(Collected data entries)
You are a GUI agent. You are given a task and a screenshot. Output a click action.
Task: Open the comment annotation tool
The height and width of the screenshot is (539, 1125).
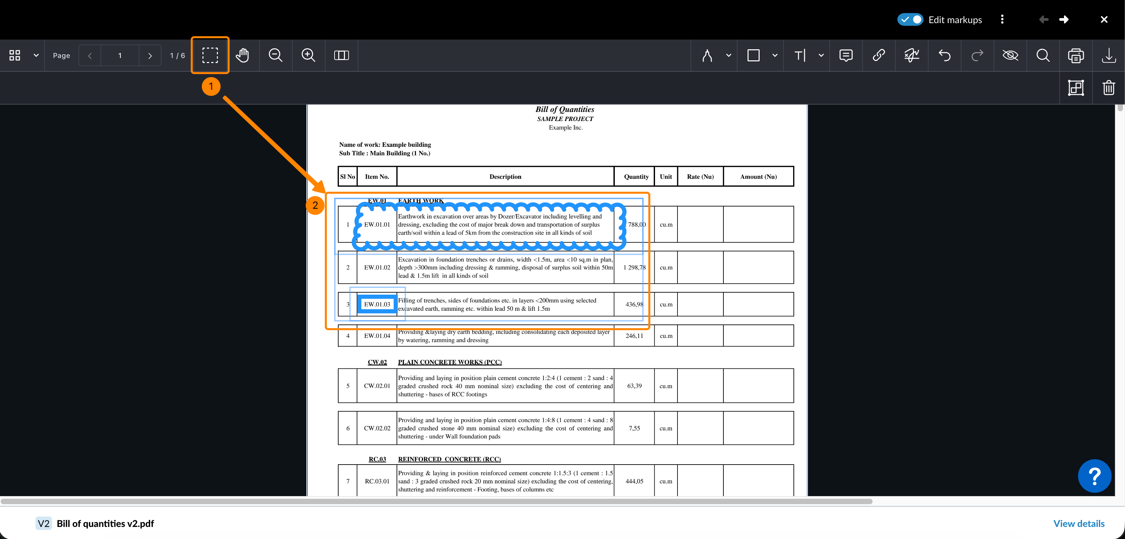click(x=846, y=55)
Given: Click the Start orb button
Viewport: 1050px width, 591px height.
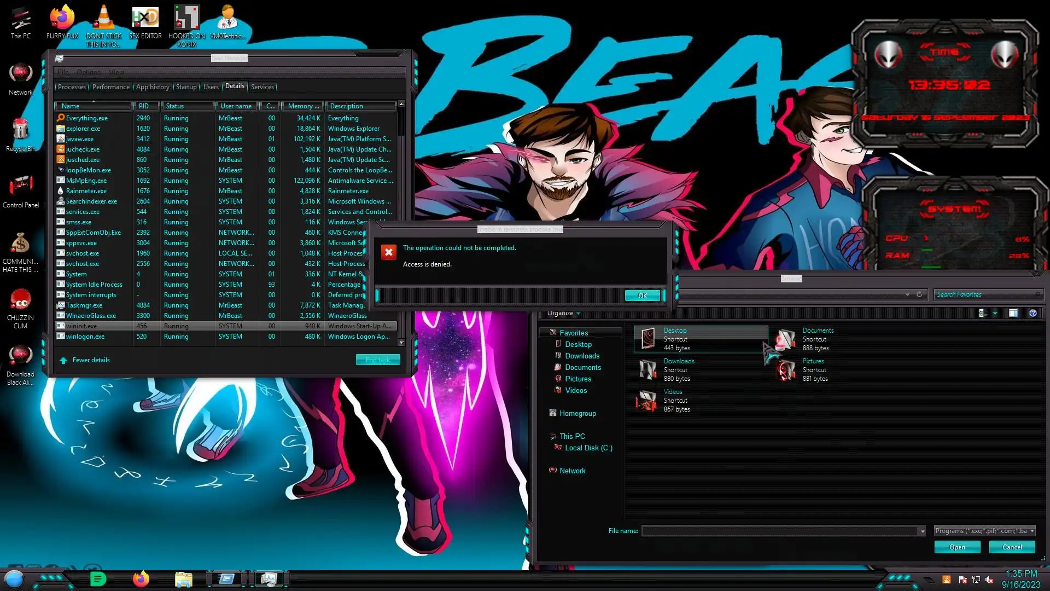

ASSIGNMENT
Return nothing except the lines from the one containing "Task: Open the comment annotation tool" through the final line of the data, copied exactly. Leave out all pictures.

ANSWER BELOW
Task: Open the comment annotation tool
The height and width of the screenshot is (539, 1125).
click(x=846, y=55)
Given: Click the Start orb button
Viewport: 1050px width, 591px height.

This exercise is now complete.